FEC commissioner Brad Smith is
interviewed over at the conservative Tech Central Stations regarding FEC regulation of the Internet. Bradley is a Republican on the commission and opposes most campaign regulation as a result. But whatever his overall motives may be, he shows in this passage that he genuinely gets what this issue (regulation of the Internet) is really all about:
SMITH: [...] When we think about who is going to be exempt under the press exemption, I think almost everybody would agree that the big corporations are going to be exempt under press exemption. That is to say that the Washington Post website, well, that's probably exempt. What about Slate, which at one time was owned by Microsoft? Well that's going to be exempt. Why? Because Slate kind of looks and it feels like a newspaper. It comes off the web rather than delivered by paper to my door, but it just has that look and feel and has that kind of sense to it. And then people are going to say, what about maybe a blog such as that run by Glenn Reynolds of InstaPundit or something like that? Well maybe that gets the exemption. But after that it's less clear.
Therefore we are saying if you are a big powerful cooperation, we are going to give you a press exemption for your Internet activity, at least if you are a press operation. And as we work down the line we are not going to give you that exemption. As a result you are going to be stifling the activity of the most grassroots, casual type of political action, rather than that of the big press corporation.
It's particularly odd that we would do this in an era in which most of the mainstream press is owned by large corporations. I don't just mean CBS and NBC and so on being owned by other large corporations. Think about things like station ownership. This was a bit of an issue last fall when Sinclair Broadcasting wanted its stations to air a documentary that many considered a lengthy anti-Kerry commercial rather than a real documentary, whatever that is.
So we are going to say to those folks, well, if you had the power to own a press outlet you are okay and your website is probably going to be okay as well because you are a newspaper or a radio station or what have you. But we're going to say to the pajama-clad blogger in his basement that he doesn't get the press exemption? It seems to me that's exactly the person who we want to be encouraging to be more involved in politics, the person who should get the exemption there [...]

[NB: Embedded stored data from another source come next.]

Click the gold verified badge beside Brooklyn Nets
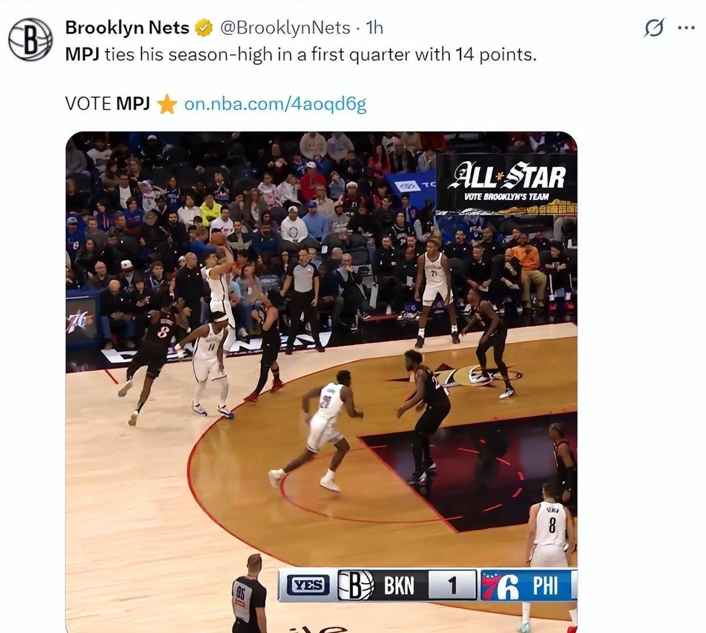 pyautogui.click(x=203, y=28)
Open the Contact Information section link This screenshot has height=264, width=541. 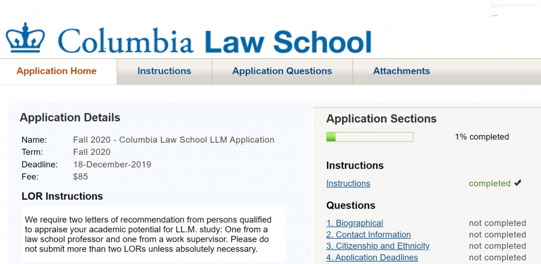click(x=368, y=235)
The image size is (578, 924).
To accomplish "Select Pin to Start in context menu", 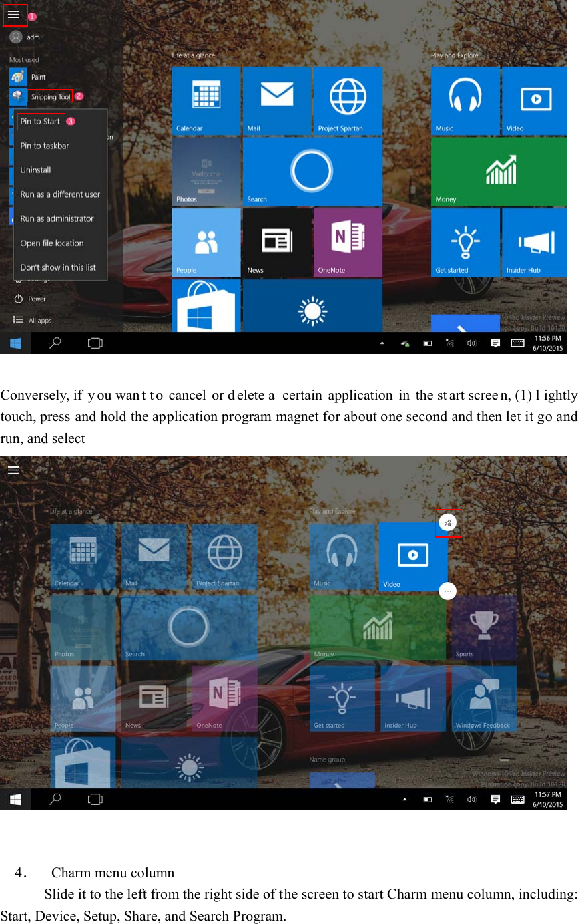I will point(40,122).
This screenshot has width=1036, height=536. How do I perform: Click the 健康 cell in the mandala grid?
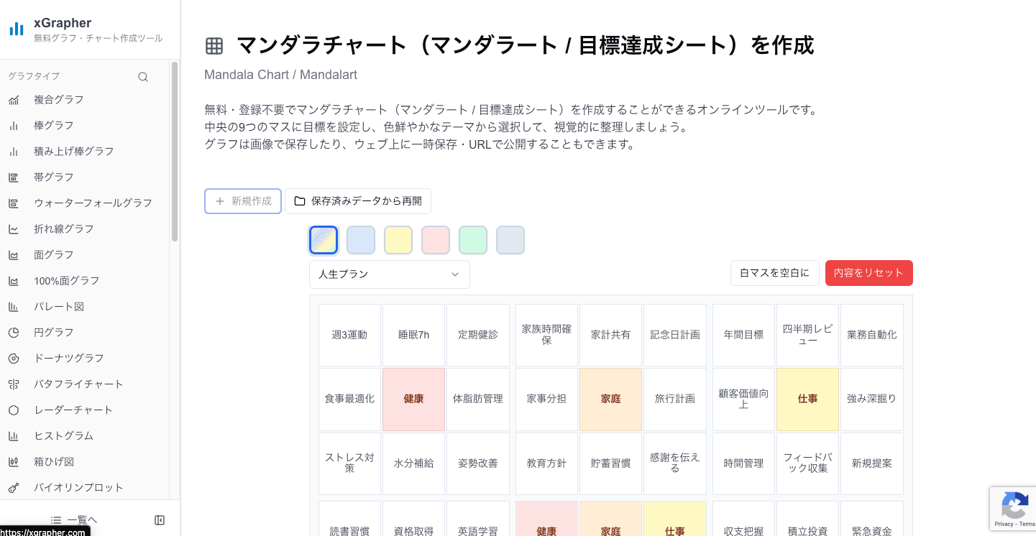click(x=413, y=399)
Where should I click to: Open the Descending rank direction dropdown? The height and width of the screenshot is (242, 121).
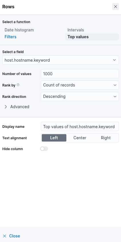coord(80,96)
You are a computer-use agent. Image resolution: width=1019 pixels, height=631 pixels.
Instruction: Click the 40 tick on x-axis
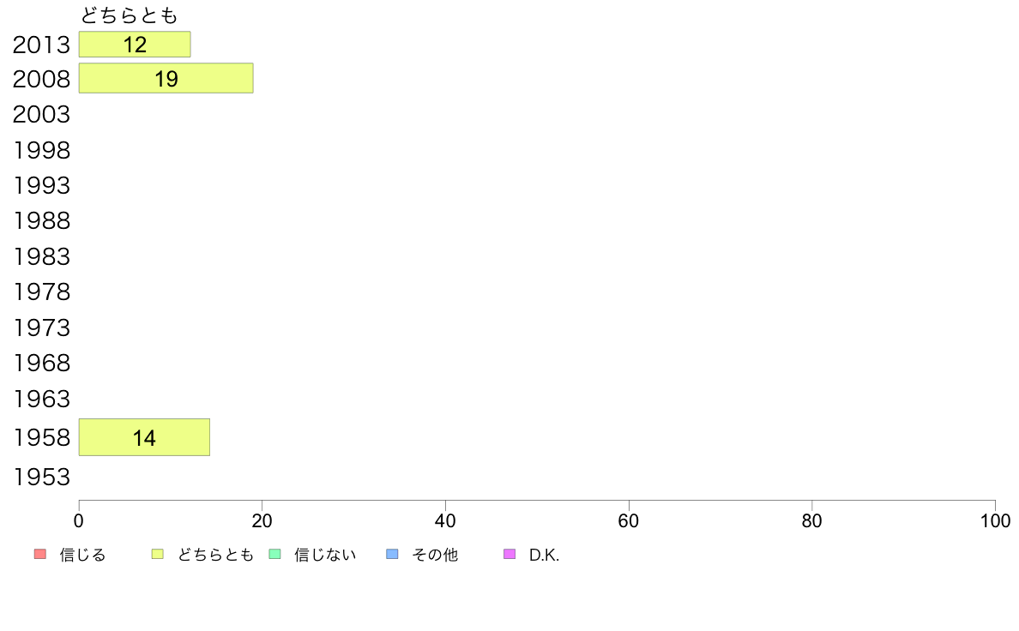point(445,520)
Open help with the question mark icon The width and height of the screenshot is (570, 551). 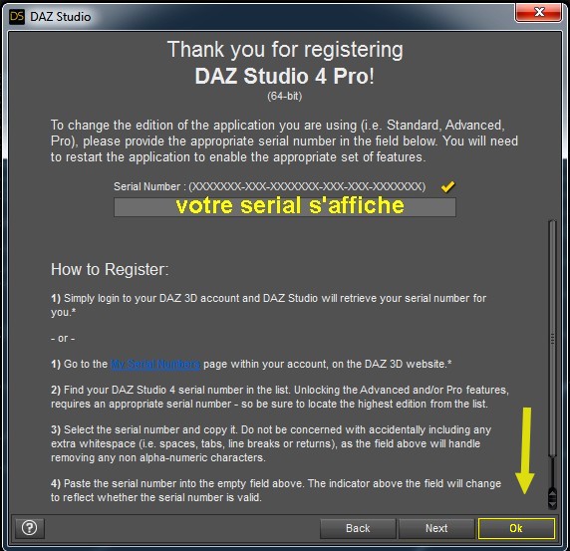coord(30,528)
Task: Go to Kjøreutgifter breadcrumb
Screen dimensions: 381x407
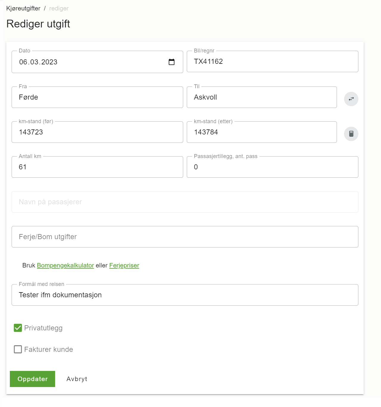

And so is it really such a horrible thing that while those groups, those big corporations, get the press exemption for the kind of things that only a small number of corporations can afford, we would extend the press exemption to something that everybody can afford? [...]
We need to make clear that bloggers are press, these are periodicals and people update them regularly; that the first amendment does not only apply to people who are members of the National Press Club, that it is not limited to people who have a little press card in their hat band like some 1930s movie.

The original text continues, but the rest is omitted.